3 lessons for life when your child doesn’t catch the foul ball

3 lessons for life when your child doesn’t catch the foul ballThere’s an old saying among sports aficionados that I’m just now learning to appreciate: Baseball is the ultimate father-son game.

It can’t be practiced solo, as can basketball, and unlike football, it requires that every member of a team know how to catch and throw.

So when my two young sons (ages 7 and 3) want to play baseball, they need me. It’s how most players – great and not-so-great – get their start: a father and son playing catch in the backyard.

But I don’t want them simply to play baseball in our yard, as fun as that can be.
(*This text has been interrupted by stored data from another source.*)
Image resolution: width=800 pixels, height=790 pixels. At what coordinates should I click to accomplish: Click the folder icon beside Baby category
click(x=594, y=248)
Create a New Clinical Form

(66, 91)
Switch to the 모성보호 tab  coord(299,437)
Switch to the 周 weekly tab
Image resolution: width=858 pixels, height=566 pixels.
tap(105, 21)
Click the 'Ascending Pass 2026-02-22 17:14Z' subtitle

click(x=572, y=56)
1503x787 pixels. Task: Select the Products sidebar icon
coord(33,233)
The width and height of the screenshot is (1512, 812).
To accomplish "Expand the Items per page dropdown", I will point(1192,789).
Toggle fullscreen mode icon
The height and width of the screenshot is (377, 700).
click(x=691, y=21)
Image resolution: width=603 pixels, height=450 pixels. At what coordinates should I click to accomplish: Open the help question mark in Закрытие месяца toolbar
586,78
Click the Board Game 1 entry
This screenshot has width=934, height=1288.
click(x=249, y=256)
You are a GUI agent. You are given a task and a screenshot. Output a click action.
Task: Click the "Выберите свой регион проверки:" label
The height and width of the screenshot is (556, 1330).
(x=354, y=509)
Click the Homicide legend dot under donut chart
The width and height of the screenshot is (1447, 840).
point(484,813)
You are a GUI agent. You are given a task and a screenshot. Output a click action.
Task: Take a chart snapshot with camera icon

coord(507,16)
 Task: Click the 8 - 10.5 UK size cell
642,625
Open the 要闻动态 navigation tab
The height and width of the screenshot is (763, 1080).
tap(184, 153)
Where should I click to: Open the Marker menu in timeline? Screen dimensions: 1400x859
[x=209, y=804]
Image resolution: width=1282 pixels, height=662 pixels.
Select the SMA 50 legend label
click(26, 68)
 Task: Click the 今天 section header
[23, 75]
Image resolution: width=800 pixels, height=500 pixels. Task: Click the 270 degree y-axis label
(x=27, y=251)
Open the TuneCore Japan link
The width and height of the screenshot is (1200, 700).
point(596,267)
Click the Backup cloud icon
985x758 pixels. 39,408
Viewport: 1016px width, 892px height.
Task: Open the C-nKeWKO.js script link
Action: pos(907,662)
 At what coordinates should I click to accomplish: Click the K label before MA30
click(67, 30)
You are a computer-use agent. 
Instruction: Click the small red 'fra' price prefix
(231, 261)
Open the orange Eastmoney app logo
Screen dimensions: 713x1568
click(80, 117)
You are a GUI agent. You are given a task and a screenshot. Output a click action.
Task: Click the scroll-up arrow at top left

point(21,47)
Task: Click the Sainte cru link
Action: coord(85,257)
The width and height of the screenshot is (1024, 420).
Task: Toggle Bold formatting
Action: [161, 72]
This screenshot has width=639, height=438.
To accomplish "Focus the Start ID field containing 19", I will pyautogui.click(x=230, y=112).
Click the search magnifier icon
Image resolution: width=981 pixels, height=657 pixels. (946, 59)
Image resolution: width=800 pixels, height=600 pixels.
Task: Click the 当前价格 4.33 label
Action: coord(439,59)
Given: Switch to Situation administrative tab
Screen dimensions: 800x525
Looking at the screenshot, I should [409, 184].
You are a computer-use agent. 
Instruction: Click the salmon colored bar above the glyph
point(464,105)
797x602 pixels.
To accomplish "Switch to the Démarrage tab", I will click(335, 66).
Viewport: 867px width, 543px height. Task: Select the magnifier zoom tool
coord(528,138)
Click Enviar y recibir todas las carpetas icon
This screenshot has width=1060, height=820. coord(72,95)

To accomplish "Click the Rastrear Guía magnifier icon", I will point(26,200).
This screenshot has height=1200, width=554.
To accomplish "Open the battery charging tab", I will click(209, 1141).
No, I also want them to watch a baseball game, in person, and to learn from players who are much better than them – and me. And I want them to appreciate everything that is unique about baseball: the peanuts, the slow pace, the quirky rules, the seventh-inning stretch.

Oh yeah, and the foul balls. No other sport lets you actually keep a ball that lands in the stands.

Which brings me to my most recent expedition to the minor-league park with my two sons, whose sole goal when going to a game is to walk away with free treasure. It’s a small park with only a few hundred fans and even fewer kids, making the odds of actually getting a ball pretty good.

Our baseball trip on this night had been wonderful. We ate cotton candy and popcorn, played in the playground, sat along the third-base line and then on the outfield grass, and even had a close encounter with the crazy mascot. But foul balls? On this night, they were few and far between.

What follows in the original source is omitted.